Thursday, August 05, 2010

My Favorite Baseball Movies

The Cardinals have a day off, there's no new Brett Favre news, and it's still too hot to get seriously excited about football just yet. So here's the first in a series of posts about sports movies: My starting lineup of my nine favorite baseball movies.

9. "The Final Season"—Most people have never heard about this movie, but it's about a championship Iowa high school baseball team who plays their last season before their school in consolidated into a larger district. It's cheesy and predictable, but it also starts Sean Astin, a.k.a. Rudy Ruettiger, so you know it's going to be inspirational. It is!

8. "The Rookie"—There's just something really believable about Dennis Quaid playing this role. Bonus points for the fact that it's a true story, which makes it even cooler. And yeah, the little kid is Jake from "Two-and-a-Half Men."

7. "The Bad News Bears"—What a classic cast: Walter Matthau as the drunken grouch, Tatum O'Neal as the awesome girl pitcher, Jackie Earle Haley as Kelly Leak, and of course, the immortal Tanner Boyle, played by Chris Barnes, the most memorably foul-mouthed kid you've ever known. All the sequels and the remake were just pale imitations of this classic.

6. "A League of Their Own"—This one is best watched on DVD so you can skip the beginning and get right to the scenes with Tom Hanks and Geena Davis. They have a genuine chemistry as the washed-up drunken coach and the star catcher that most real baseball teams wish they had. Plus, if you don't get a little choked up at the end, you have a grinchy heart.

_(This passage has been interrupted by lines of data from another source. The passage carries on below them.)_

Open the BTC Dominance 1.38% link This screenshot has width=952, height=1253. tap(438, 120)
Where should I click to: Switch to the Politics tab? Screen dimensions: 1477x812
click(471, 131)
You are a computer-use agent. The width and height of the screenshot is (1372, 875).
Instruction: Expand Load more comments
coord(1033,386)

5. "The Sandlot"—My favorite scene is the one where the rich kids challenge the Sandlot team to a game on their fancy field, and the Sandlot kids just beat their brains in. That just warms my socialist heart all the way down to the red part.

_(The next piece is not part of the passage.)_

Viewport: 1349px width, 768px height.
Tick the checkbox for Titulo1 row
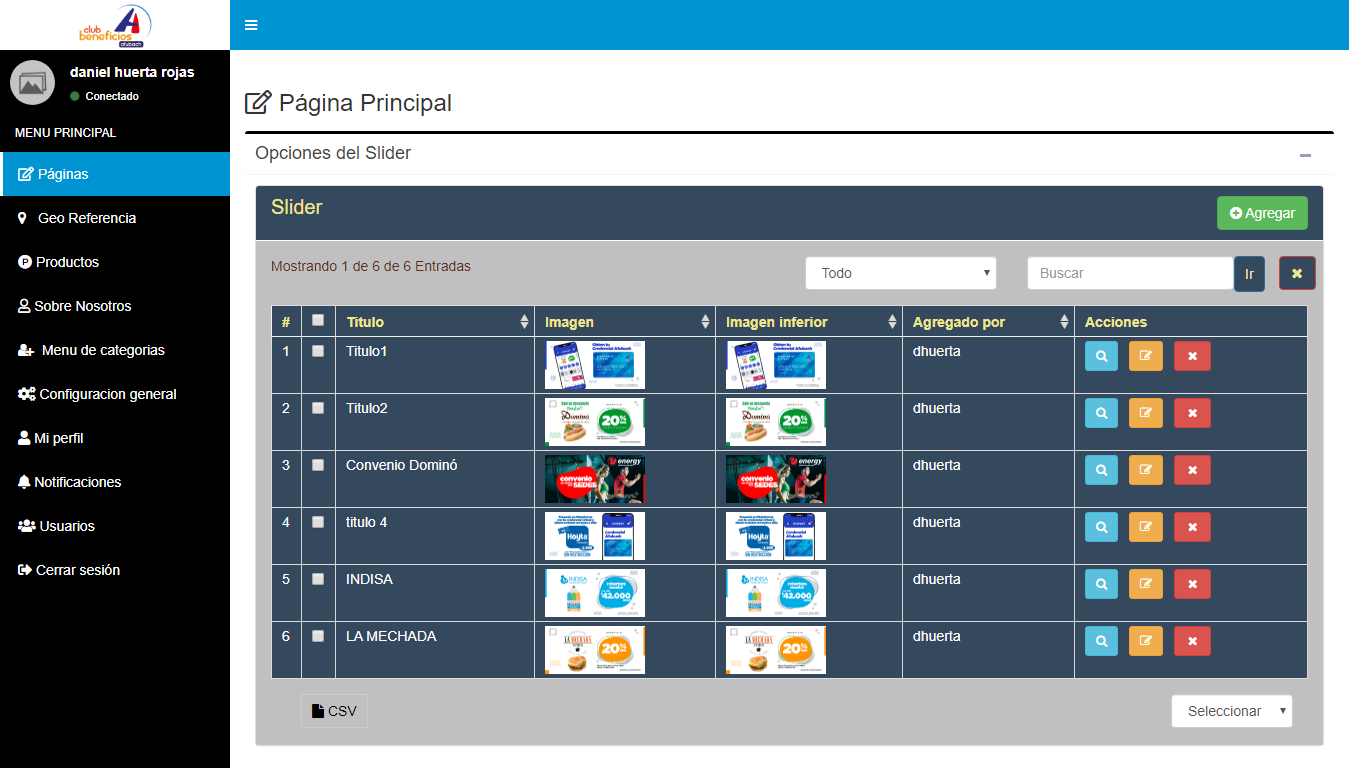(x=318, y=351)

4. "The Natural"—I don't care about the rest of the movie; I just want to watch the last scene when Roy Hobbs (Robert Redford) comes to bat with the game on the line, breaks his "Wonderboy" bat, then hits one into the lights. The music and the drama of that final scene always brings tears to my eyes.

3. "Major League"—The most quotable of all baseball movies..."JUUUUST a bit outside." "Hats for bats." "You may run like Mays, but you hit like s***." "Nice catch Mays. Don't ever freakin' do it again." "Too high! Too high!" "Swing, and Heywood hits one toward South America; Tomlinson's gonna need a visa to catch this one." "Heywood's a convicted felon, isn't he, Monty?" "Up your butt, Jobu!" Bob Uecker should have been nominated for an Oscar for this one.

2. "Bull Durham." I'm gonna let Crash Davis speak for me on this one: "Well, I believe in the soul, the small of a woman's back, the hanging curve ball, high fiber, good scotch, that the novels of Susan Sontag are self-indulgent, overrated crap. I believe Lee Harvey Oswald acted alone. I believe there ought to be a constitutional amendment outlawing Astroturf and the designated hitter. I believe in the sweet spot, soft-core pornography, opening your presents Christmas morning rather than Christmas Eve and I believe in long, slow, deep, soft, wet kisses that last three days."

1. "Field of Dreams" I've actually been to the real-life field in Iowa, thanks to my good friend Wags. It's an amazing experience to see it for real. As far as the movie goes, I completely agree with ESPN's Bill Simmons: "There are two kinds of people: those who love 'Field of Dreams,' and those who have no heart."